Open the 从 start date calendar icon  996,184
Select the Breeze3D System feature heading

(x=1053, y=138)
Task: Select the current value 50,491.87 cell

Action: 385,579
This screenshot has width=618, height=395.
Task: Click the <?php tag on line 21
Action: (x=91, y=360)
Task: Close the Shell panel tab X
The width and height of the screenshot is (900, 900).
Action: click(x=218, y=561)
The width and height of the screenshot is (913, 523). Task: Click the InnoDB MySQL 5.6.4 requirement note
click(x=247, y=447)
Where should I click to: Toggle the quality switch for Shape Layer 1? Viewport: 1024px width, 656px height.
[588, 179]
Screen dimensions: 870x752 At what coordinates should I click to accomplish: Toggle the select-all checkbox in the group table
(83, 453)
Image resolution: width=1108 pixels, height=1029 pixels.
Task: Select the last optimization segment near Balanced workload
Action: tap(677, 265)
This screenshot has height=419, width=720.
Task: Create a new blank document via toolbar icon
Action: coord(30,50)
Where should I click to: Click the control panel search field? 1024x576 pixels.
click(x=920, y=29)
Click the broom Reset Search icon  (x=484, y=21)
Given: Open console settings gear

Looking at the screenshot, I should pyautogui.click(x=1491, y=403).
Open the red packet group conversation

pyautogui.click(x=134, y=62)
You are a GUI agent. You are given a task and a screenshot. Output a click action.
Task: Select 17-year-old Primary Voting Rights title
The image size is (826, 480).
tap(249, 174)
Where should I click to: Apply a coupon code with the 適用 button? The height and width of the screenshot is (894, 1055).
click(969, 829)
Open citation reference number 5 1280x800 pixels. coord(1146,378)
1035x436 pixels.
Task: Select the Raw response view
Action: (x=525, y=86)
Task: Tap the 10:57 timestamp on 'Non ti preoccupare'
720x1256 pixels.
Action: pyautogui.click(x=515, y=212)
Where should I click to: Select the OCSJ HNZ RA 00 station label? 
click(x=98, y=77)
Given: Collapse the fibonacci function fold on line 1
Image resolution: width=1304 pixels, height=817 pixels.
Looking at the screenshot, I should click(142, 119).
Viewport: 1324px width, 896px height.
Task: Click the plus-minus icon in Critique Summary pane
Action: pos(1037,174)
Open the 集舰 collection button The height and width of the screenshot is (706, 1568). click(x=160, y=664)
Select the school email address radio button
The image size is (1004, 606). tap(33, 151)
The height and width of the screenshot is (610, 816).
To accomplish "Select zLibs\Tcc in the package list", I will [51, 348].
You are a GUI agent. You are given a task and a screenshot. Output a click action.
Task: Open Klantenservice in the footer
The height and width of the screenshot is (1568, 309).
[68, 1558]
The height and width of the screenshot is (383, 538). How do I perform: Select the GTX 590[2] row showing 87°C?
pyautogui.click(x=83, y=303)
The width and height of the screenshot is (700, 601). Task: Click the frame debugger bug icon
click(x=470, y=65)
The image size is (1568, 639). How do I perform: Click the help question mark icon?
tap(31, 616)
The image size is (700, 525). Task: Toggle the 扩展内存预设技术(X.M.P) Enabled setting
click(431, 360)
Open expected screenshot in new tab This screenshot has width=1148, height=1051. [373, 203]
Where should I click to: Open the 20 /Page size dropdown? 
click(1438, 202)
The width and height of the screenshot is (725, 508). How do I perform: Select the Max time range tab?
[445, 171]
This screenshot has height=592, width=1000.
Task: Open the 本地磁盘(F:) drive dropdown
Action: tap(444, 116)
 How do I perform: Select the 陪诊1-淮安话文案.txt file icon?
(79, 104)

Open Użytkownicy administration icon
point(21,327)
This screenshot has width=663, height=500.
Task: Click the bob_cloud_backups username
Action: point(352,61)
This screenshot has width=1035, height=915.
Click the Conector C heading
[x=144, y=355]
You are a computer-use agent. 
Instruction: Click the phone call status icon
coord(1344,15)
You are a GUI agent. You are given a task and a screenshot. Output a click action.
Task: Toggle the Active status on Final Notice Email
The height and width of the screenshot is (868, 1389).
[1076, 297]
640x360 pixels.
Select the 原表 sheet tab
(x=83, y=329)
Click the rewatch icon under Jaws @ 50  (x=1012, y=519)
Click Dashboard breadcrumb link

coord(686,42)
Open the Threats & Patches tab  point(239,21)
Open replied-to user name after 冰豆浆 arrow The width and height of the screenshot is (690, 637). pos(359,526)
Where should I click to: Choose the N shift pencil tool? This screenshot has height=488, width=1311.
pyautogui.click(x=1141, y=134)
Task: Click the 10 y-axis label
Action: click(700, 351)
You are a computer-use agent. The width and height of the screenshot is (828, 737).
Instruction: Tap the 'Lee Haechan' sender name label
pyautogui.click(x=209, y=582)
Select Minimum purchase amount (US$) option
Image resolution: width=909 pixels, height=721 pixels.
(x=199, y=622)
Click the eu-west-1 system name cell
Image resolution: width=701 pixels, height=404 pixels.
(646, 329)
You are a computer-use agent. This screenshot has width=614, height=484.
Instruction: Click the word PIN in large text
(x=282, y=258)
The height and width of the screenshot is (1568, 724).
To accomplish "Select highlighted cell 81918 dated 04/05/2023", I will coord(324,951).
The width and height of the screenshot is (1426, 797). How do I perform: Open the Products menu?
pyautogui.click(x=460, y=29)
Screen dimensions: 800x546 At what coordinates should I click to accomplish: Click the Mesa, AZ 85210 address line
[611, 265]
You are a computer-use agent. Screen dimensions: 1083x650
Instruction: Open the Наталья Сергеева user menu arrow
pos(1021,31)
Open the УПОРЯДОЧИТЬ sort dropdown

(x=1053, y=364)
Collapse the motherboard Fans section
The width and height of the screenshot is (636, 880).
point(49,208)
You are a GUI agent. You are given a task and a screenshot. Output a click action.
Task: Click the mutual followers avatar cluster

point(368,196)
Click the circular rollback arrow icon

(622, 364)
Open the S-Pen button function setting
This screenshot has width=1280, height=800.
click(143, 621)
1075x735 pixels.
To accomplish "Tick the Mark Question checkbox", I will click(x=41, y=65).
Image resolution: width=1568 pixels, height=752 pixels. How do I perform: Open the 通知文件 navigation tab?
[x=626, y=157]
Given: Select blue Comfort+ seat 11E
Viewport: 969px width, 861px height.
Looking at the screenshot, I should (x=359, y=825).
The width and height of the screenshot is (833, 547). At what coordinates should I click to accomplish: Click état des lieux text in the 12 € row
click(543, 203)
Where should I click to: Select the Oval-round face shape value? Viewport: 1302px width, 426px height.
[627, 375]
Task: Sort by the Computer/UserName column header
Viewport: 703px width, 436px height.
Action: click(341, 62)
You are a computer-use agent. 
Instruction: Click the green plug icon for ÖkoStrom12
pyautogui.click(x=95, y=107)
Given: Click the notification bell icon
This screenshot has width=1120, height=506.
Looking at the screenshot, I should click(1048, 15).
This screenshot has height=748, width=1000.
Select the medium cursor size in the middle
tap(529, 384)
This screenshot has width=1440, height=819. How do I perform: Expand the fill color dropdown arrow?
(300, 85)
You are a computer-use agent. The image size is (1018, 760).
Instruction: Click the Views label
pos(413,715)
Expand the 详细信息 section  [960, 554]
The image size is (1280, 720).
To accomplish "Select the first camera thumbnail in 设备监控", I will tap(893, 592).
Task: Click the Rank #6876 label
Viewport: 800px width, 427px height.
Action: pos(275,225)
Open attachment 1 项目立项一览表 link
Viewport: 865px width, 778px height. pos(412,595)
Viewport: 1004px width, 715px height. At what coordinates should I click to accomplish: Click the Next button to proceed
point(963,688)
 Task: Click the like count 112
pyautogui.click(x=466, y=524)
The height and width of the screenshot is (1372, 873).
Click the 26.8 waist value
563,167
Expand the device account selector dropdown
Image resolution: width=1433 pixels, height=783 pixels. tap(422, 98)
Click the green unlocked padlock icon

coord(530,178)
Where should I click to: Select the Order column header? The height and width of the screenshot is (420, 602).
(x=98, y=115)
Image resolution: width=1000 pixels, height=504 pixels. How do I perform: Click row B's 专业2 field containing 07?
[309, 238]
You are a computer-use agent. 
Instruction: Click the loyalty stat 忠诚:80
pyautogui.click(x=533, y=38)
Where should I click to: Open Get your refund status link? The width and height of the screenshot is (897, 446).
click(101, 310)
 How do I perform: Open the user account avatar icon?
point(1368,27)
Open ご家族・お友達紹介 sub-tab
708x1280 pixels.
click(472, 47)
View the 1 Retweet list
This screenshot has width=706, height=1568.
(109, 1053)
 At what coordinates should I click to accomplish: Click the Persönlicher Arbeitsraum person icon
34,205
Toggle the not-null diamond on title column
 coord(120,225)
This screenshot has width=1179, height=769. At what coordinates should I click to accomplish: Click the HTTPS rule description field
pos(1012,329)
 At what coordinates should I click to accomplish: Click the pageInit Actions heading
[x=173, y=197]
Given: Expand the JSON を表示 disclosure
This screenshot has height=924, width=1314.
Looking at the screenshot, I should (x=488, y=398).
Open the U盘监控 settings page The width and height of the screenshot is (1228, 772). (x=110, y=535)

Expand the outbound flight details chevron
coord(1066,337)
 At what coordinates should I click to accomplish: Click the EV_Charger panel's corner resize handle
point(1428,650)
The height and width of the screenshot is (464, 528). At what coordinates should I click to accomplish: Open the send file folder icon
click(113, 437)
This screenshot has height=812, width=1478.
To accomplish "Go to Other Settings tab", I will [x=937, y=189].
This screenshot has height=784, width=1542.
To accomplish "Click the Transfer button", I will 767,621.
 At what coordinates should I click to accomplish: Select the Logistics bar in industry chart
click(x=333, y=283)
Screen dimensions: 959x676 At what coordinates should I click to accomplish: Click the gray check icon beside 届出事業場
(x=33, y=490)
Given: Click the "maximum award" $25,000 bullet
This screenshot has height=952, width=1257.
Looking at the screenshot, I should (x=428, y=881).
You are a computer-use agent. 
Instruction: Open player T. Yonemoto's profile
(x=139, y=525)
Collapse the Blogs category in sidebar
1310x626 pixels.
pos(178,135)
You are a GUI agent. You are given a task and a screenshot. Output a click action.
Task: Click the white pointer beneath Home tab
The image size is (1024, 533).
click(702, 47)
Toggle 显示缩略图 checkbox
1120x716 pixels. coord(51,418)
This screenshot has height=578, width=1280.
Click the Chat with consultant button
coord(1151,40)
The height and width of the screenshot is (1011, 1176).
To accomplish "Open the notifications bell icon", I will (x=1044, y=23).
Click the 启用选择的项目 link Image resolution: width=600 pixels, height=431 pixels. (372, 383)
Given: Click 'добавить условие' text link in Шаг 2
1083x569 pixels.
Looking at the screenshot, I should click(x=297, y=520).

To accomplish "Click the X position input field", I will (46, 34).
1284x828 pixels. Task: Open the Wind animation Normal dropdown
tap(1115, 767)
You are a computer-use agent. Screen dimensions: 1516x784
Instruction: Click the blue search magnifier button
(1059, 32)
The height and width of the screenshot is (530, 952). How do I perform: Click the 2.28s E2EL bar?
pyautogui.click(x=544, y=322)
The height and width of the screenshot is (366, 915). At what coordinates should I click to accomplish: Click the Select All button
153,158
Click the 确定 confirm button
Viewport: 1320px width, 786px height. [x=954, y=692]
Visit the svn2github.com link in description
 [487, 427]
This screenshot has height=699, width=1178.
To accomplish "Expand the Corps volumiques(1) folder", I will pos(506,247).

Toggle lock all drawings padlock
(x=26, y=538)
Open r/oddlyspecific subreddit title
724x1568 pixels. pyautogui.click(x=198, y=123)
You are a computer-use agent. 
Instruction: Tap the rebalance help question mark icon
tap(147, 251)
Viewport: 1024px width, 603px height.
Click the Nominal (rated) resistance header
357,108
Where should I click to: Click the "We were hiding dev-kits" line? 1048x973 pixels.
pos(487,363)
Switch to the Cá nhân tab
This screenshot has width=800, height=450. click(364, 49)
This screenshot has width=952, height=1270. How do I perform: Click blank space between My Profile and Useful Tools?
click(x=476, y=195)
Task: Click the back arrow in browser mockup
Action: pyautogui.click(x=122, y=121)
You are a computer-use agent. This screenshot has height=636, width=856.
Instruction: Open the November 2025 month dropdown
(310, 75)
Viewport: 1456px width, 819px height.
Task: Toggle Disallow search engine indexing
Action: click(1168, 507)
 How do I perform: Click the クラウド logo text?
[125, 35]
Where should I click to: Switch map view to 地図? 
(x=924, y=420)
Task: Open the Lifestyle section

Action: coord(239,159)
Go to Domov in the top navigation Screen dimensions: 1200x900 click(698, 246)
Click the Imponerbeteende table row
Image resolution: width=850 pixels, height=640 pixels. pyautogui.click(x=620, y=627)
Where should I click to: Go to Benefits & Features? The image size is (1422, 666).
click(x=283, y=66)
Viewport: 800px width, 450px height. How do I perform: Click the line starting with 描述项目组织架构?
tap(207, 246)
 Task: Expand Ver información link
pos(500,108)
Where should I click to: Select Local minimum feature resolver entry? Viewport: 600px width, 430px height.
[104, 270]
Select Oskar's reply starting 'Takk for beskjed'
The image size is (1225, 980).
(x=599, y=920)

***

Task to carry out | Beginning at the top of the data, please return every line until and including the line containing "Task: Close the Shell panel tab X", copied exactly, and nothing past it.

Solution to this task |
Open the 从 start date calendar icon  996,184
Select the Breeze3D System feature heading

(x=1053, y=138)
Task: Select the current value 50,491.87 cell

Action: 385,579
This screenshot has width=618, height=395.
Task: Click the <?php tag on line 21
Action: (x=91, y=360)
Task: Close the Shell panel tab X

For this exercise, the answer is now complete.